Below are the entries; transcribe them exactly and drop every picture.

■ Entries supplied ■
━━━━━━━━━━━━━━━━━━━━

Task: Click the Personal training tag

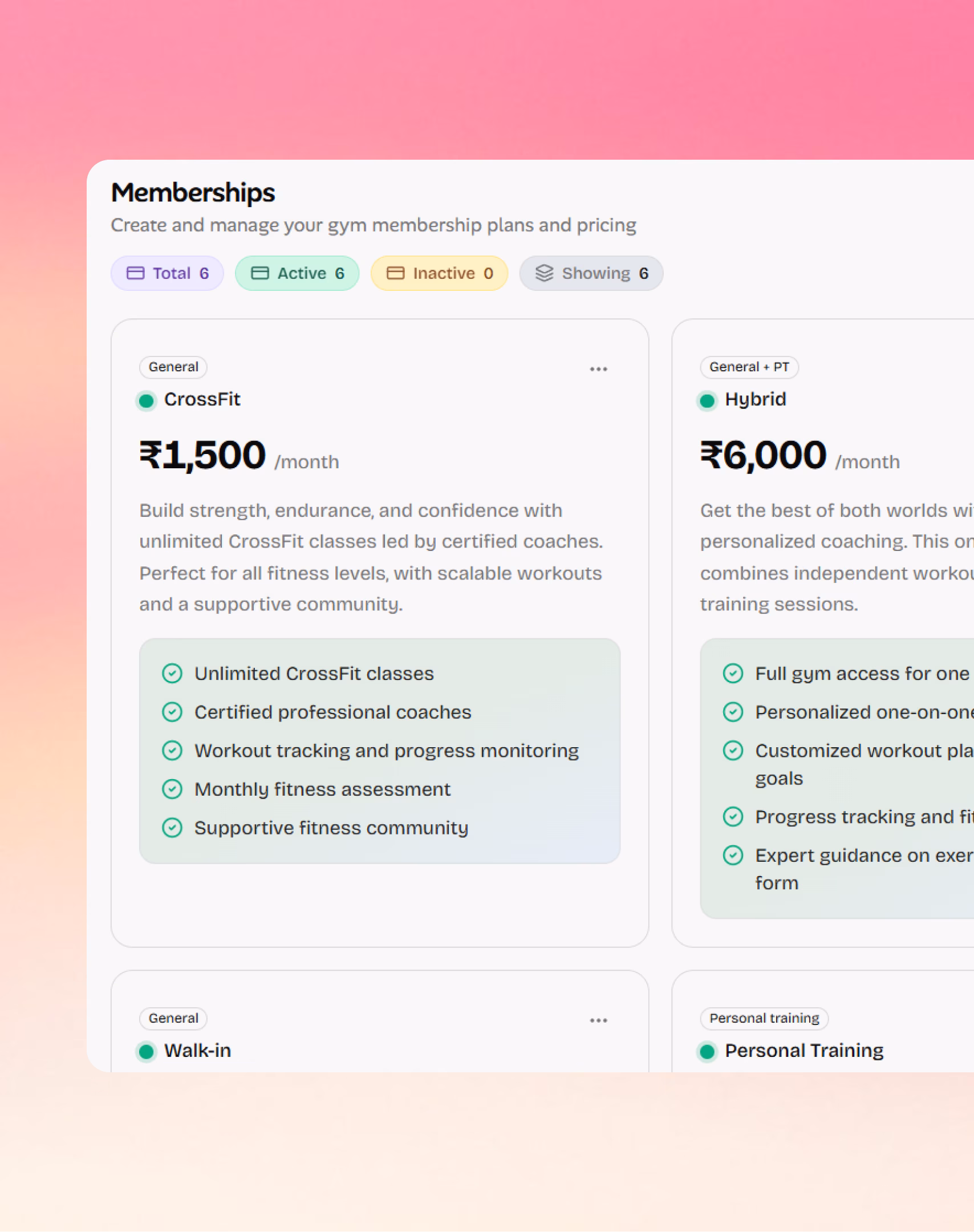Action: [764, 1018]
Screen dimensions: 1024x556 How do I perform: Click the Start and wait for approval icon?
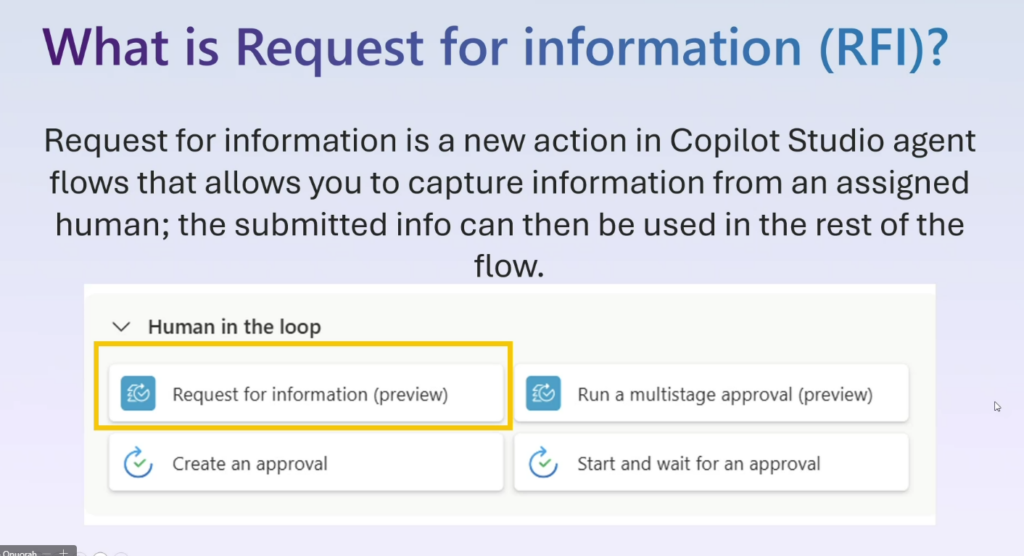(542, 463)
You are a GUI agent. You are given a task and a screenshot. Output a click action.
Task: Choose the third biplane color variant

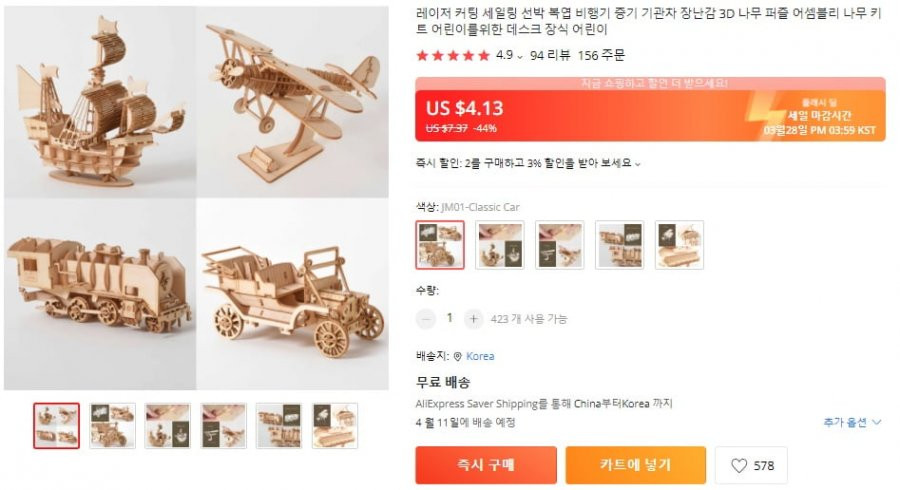[x=560, y=245]
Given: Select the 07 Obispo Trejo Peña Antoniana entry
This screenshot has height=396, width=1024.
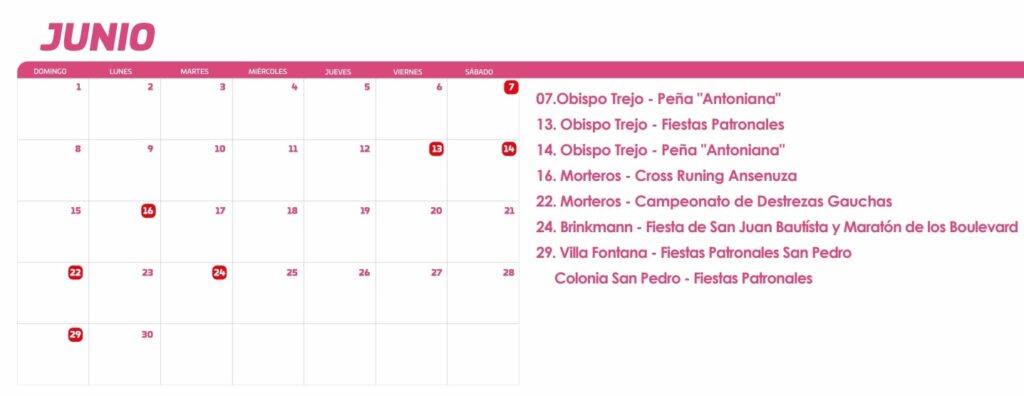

━━━━━━━━━━━━━━━━━━━━

■ Completed task ■
Task: Click the Personal training tag

Action: [764, 1018]
Screen dimensions: 1024x556 How do I perform: Click the Start and wait for approval icon?
(542, 463)
You are a GUI agent. You are given a task and a screenshot. Output a click action.
Task: Choose the third biplane color variant

[x=560, y=245]
Given: Select the 07 Obispo Trejo Peña Antoniana entry
This screenshot has height=396, width=1024.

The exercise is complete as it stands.